Unfamiliarity with Christian scholarship

After I realized that my friends and church leaders had no good responses to anything I was saying I started searching for good apologist books on the internet. A good book about a good reason for belief. I can’t effectively relay my shock at turning up nothing worth the paper it was printed on.”

The purpose of life is to feel happy

“I’d heard through a friend that an old acquaintance from our youth group was now an agnostic… His reply was straight forward in that he’d realized that he’d gained nothing from trying to understand, follow and love god. Since it was bringing nothing positive to his life he left it behind. He shared that we’re all trained as kids in church that we have a god shaped hole in our hearts, but that it wasn’t true. Here he was, 11 years after leaving christianity, at the happiest and most content point of his life. He told me it was okay to doubt.”

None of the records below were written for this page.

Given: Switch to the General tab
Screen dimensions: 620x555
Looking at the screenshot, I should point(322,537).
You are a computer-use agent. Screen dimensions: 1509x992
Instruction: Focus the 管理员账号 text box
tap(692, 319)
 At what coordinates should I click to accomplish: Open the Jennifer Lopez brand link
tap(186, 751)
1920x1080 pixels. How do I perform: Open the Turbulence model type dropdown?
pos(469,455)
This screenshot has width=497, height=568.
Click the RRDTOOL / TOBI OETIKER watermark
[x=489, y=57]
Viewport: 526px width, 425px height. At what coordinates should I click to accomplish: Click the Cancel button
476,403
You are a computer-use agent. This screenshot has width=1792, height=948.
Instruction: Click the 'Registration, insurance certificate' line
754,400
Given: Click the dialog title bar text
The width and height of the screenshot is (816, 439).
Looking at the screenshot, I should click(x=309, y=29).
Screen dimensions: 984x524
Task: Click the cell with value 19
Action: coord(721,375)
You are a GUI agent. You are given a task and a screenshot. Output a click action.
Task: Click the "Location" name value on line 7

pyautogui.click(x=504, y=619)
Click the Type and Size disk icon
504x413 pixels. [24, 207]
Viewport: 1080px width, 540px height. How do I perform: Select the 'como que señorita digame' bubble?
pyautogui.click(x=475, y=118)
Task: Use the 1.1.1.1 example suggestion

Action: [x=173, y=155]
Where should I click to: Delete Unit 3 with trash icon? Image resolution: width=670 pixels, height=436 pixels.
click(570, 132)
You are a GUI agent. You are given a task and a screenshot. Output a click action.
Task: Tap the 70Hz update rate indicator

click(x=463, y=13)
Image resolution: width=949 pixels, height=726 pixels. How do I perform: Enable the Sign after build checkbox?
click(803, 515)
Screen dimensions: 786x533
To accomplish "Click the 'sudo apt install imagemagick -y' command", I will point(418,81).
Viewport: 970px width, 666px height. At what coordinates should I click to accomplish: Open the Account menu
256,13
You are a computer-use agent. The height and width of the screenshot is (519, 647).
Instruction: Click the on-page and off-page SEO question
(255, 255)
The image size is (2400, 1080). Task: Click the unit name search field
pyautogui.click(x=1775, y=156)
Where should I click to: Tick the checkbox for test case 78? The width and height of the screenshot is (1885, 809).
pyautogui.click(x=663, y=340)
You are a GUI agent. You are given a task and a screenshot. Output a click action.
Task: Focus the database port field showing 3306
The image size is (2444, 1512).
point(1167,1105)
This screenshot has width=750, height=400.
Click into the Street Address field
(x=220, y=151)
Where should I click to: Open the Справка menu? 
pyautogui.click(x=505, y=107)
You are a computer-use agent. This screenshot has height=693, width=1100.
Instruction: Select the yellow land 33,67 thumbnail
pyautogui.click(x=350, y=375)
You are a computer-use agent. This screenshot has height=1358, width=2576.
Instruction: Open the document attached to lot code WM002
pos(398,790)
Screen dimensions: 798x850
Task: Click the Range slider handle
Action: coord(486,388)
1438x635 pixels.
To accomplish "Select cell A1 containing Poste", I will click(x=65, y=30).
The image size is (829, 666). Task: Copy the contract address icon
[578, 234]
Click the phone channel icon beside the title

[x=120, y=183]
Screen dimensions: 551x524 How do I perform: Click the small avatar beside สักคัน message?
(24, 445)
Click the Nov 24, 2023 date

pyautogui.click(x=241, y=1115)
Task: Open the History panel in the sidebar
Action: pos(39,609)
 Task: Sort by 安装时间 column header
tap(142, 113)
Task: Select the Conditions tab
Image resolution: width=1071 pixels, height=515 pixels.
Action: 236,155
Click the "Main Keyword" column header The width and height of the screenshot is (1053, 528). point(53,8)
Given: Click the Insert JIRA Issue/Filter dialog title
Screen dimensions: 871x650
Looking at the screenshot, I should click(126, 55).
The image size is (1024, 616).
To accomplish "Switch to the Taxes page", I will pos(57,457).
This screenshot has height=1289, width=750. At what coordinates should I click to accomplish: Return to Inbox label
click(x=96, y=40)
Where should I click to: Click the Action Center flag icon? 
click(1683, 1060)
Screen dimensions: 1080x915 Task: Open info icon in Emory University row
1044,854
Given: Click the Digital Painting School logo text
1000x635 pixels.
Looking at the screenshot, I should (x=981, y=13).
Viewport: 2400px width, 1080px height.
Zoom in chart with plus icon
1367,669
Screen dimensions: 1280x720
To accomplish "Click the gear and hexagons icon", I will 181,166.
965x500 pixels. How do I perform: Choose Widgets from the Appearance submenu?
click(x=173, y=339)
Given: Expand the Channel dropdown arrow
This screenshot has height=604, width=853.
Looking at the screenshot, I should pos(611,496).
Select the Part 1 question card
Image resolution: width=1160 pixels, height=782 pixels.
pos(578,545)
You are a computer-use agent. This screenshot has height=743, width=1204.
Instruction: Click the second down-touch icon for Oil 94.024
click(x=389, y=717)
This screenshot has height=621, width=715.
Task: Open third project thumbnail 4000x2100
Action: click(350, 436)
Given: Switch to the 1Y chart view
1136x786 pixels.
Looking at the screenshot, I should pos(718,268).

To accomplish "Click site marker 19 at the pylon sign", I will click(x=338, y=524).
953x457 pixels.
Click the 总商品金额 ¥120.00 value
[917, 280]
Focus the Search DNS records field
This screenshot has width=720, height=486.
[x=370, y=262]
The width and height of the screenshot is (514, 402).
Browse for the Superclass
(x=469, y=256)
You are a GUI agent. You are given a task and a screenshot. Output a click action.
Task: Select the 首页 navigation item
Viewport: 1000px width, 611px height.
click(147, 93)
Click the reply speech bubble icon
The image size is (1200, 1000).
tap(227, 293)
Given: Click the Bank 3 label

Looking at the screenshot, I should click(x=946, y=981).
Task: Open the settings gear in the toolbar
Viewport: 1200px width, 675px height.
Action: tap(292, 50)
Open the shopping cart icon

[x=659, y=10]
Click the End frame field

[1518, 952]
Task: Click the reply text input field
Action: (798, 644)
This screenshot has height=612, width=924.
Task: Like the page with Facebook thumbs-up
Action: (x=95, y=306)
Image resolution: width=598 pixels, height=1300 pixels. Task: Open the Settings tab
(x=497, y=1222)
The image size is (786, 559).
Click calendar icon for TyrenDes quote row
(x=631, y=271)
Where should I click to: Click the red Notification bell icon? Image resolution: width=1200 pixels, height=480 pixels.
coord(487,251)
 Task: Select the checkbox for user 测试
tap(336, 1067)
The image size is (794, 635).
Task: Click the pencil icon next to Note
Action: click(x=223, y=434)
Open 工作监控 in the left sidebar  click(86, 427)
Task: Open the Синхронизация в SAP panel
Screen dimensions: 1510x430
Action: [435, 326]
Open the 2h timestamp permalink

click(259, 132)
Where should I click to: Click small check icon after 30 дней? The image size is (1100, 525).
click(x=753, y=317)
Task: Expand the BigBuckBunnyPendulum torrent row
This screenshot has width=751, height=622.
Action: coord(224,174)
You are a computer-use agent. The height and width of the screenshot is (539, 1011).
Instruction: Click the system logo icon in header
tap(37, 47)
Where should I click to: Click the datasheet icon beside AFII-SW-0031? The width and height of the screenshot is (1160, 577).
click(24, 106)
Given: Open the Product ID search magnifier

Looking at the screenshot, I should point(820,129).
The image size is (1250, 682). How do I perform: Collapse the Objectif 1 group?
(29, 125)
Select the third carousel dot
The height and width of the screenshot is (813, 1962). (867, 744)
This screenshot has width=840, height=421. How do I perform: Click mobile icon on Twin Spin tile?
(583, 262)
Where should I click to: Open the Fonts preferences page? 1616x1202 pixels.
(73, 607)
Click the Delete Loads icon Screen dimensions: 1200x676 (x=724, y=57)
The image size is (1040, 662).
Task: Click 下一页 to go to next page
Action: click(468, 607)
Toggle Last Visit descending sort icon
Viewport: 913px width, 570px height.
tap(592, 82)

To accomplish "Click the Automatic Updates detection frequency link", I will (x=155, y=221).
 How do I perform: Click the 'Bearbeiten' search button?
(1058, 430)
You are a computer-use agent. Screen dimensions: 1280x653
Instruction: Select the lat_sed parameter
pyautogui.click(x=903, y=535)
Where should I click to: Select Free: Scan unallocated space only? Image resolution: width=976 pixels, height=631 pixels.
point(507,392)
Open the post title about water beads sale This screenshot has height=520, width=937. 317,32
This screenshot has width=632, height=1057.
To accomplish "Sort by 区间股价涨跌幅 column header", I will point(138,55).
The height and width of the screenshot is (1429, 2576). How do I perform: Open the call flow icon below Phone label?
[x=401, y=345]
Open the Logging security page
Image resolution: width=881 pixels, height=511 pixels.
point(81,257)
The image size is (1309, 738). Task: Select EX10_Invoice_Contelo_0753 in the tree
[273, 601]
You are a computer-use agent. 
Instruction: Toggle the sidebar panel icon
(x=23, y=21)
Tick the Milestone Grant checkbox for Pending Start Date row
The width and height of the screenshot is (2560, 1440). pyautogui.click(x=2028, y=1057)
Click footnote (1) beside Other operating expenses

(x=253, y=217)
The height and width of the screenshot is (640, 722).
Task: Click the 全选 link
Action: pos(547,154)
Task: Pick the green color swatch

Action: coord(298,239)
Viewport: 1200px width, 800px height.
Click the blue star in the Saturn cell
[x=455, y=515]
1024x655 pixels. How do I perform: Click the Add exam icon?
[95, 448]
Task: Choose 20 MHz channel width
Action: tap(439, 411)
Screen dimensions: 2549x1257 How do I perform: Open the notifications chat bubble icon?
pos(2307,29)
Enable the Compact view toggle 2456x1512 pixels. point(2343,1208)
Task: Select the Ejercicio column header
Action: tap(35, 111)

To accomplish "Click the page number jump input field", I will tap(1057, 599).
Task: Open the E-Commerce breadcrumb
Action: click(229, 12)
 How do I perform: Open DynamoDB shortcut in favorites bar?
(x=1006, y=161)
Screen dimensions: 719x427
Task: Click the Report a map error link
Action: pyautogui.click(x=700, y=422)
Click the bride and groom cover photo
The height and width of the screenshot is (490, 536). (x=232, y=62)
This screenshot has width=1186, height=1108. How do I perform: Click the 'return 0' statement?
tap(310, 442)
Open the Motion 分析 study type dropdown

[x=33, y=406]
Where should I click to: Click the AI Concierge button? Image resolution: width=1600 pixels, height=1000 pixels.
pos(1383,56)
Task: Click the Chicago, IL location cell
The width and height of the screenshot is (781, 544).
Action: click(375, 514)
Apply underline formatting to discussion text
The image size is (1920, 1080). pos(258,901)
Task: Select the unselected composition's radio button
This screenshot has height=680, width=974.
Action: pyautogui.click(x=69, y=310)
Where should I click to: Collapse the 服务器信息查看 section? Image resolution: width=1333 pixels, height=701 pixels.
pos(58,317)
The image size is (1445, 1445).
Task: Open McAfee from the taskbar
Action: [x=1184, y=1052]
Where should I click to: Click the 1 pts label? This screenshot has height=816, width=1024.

Reads simplistic books by atheists

“That book that would ultimately be one of the most revolutionary books in my life was “50 Reasons People Give for Believing in a God.””

This book is a caricature of the reasons why people believe in God. I searched for the names of top Christian apologists, and there were none. No William Lane Craig, Hugh Ross, Gary Habermas, Michael Licona, Stephen C. Meyer, Mike Behe, etc. I took a look at the 50 arguments. They were generally re-phrasings of this “I’m stupid, so I’ll believe Christianity because it makes me happy”.

I clicked on the few that I thought might cite Christian scholars, but no Christian scholars were cited. For the chapter on “fine-tuning”, the author cited Ray Comfort. And his banana argument. In a chapter on fine-tuning. The chapter on intelligent design did not cite a single scholar, pro or con. ID was not even defined.

My conclusion

Well, I’ll leave the rest of his post to you. I did a quick search on the author’s blog for “William Lane Craig”, just to see, and found nothing. Then I did a search for “intelligent design”, and found nothing. Then I did a search for “minimal facts” and found nothing. His post on his journey to atheism is here. And let this testimony be a lesson to you parents and church leaders not to fail other Christians the way this guy’s parents and church leaders failed him. You should read the comments on his post, as well.